ショーンの話してくれた通り、夏至当日のこの町は特別だ。人出が半端じゃない。席に座れてラッキーだった。いつのまにか店内は混みあい、カウンターに列ができていた。注文してから飲み物が運ばれてくるまで、優に30分は待たされた。
その間、窓から行き交う人々の流れを眺めていた。ショーンの言った通りの、ジニーを攫った黒いローブがすぐ目の前を通りすぎ、どきりとした。目を剥いて指さした僕に、「今日はあんな恰好をした奴らばかりだよ」と、ショーンが顔をしかめて教えてくれた。言葉の通り、注文が運ばれてくるまでだけで、そんなローブ姿が3、4人は通りすぎて行った。
ようやく僕のカフェラテが、そして、ショーンの前に厚みのあるルーベンサンドイッチが置かれた。これは牛肩肉の薫製の薄切りに、スイスチーズ、ザワークラウト、ピクルスを挟んだグリルサンドで、ロシアンドレッシングで味付けされている。見ているだけで重い。

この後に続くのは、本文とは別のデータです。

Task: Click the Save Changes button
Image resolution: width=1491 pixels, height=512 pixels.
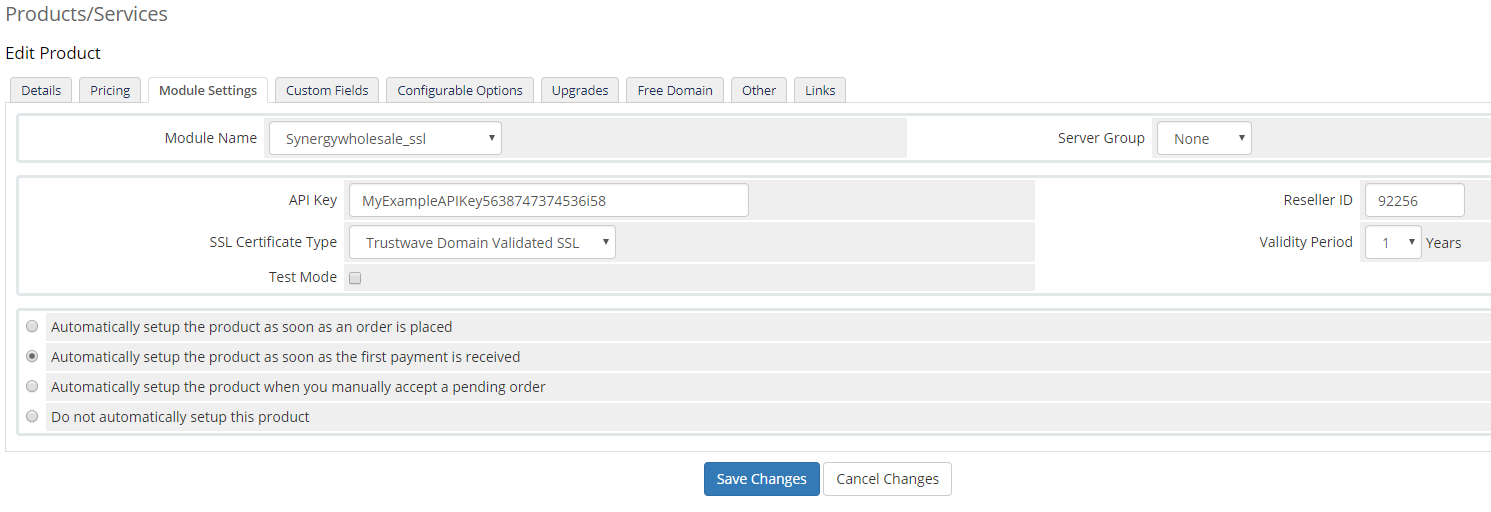Action: pyautogui.click(x=761, y=479)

だけど、待ってました、とばかりにかぶりつくショーンの健全な食欲には逆に安心する。熱いカフェラテをゆっくりと啜りながら、僕は僕で、この非日常のなかで繰り返される日常に馴染んできたことが我ながら可笑しくて。
ショーンが不思議そうに僕を見ている。
「なに?」
「きみが楽しそうな顔してるからさ」
僕に目を据えたまま、がぶりとサンドイッチに齧りつく。
「楽しいわけじゃないけどね。ああ、でも、ここに来たばかりの時より緊張は解けたかな」
「当座の金はあるしな」
「それ、ほんと大事」
深々と息をついた。過去に戻ってきている、ということよりも、ここで生きている体の欲求を満たすことの方がずっと切実だなんて、これまで考えてもみなかったことだ。

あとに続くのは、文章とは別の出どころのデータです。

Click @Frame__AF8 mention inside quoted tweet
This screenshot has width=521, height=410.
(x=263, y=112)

「現実に戻ったら、お金に換えられる物を身につけておくようにするよ」
「また、こんなことがあるって! 俺は、今が俺の人生で最大のスペクタクルだと思ってるのに」
「僕も初めてだよ、」
彼らの事情に巻きこまれて、訳の分らないところに飛ばされたことは何度かあるけれど。今回は一人じゃない。それが嬉しいのか、巻きこんでしまって申し訳ないのか、よく判らなくなってきている。卑屈にならずに、こんなふうに思えるのはショーンのおかげだ。
アルの時は、もしかすると、彼はもう戻れなくなるかもしれない、って不安の方が勝っていたのに。ショーンなら大丈夫だと思える。安心していられる。
「こんなに現実みたいなの、きみがいてくれるからかな」
「現実? 違うだろ。ここは俺たちが生きてきた世界じゃないじゃないか」
「ここが過去でも、たとえ夢の中でもさ、きみといると現実を忘れないでいられる。きみは地に足がついているっていうのかな。どんな時でも、何があっても、ちゃんと生きているって気がするんだ」
「はは……」
口の端で笑って、ショーンは顔を窓に向けた。
口に出してから、イースターの休暇で彼が「自分が生きているのか判らなくなる」と言っていたことを思い出した。それを確かめるために、誰かを――、一夜の相手をしてくれる誰かを求めるのだ、と。
「さすがに、こうも混んでちゃ長居するのは気が引けるな」くるりと僕に向き直り、ショーンが真面目な顔で言った。「出ようか。その辺をぶらついて時間をつぶそう」
小さなショーンとジニーがここに来るまで、まだ3時間ある。